5. James Vincent McMorrow//Town Hall
I was very apprehensive about this show. For one, it was at a seated venue, which I always find can be hit or miss when it comes to enjoyment. I like to feel like an active participant at shows. I like that feeling of collectivity. The feeling of being in the same room with your favorite artists. For me, seated shows can often just feel like I'm there, sitting, watching you play. If I wanted that, I'd go to the theater. Another reason I was a bit apprehensive was that although I love Post Tropical, I don't love his first record and wasn't super familiar with it.
Well, the show began and JVM is just playing song after song and I guess the crowd was into it, but JVM wasn't really doing much in terms of entertaining us. But then something changed, and I was suddenly really enjoying myself. I think it has to do with his voice. Jesus Christ, that voice! And once he started talking and interacting with the crowd, I found him very engaging and the show became a bit more intimate. Look, not everyone needs to be like Glen Hansard or Scott Hutchison when it comes to stage banter but I do like it when artists acknowledge their crowds. When they don't, it almost feels invasive on the part of the audience. Or like they don't want us to be there. I also find it very uncomfortable as well. But anyway...back to James Vincent McMorrow. He just came off so charming, and with a voice (again, my goodness, that voice!) and those excellent, excellent songs, it made for a great night.
He also did one of his new songs, "When I Leave," and it was so frickin' good that I bought it right away. It's a bit more straightforward than his stuff on Post Tropical but I'm excited for whatever direction he goes in.

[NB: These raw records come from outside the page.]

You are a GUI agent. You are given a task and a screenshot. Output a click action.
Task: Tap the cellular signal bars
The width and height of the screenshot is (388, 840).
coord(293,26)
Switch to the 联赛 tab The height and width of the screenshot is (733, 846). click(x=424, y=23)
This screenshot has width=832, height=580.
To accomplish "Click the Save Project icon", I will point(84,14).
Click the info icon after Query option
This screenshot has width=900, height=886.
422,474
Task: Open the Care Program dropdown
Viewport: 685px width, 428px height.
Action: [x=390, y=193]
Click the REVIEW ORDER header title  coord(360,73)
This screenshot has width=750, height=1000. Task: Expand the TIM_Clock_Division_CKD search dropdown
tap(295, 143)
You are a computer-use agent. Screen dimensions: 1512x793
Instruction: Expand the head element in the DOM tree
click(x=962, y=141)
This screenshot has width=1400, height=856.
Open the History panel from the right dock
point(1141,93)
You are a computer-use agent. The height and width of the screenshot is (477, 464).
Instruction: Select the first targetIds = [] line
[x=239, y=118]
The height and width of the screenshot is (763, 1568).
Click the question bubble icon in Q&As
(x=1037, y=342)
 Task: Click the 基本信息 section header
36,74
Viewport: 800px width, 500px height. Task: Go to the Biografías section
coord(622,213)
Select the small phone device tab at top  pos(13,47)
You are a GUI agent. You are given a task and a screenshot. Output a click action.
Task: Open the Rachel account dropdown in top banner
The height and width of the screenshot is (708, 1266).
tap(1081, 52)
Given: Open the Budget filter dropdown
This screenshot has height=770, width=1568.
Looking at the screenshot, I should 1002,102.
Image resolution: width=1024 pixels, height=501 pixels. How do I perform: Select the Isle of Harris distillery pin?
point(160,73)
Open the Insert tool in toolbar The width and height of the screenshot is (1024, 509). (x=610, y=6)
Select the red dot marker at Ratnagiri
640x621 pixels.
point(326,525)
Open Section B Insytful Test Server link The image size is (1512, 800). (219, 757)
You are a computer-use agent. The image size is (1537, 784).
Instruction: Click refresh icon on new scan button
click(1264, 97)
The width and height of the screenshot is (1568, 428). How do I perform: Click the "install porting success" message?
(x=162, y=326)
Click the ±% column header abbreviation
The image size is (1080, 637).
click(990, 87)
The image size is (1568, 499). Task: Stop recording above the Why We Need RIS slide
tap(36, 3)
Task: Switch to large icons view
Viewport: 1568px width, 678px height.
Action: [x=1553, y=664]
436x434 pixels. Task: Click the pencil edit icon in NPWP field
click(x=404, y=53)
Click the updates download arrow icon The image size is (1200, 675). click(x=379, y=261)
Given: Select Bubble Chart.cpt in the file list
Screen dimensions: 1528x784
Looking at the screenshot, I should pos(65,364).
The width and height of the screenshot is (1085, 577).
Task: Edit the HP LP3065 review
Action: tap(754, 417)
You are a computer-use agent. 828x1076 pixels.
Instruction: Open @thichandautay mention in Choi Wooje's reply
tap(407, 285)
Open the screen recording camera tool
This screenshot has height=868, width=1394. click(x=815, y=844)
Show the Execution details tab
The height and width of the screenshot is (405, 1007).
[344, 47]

6. Sylvan Esso//Webster Hall
This was actually in support of tUnE-yArDs, and you know me with tUnE-yArDs: I cannot say a bad thing about Merrill Garbus. She is fantastic live. Really, her live shows are practically unparalleled. But that night, I wasn't feeling the whole atmosphere. It was really crowded, and there were a few people around me who were very, very annoying, and in total disregard for the people around them, and that pretty much soured me on the whole show. (Let it be known that tUnE-yArDs sounded really fantastic anyway. It wasn't them, not at all.)
Sylvan Esso however...boy are they a blast live. I know a lot of people are turned off by the whole karaoke singer vibe (look, I get it; it's one of the reasons I haven't seen Chvrches live) but when the songs are that fantastic, fuck it, just go along for the ride.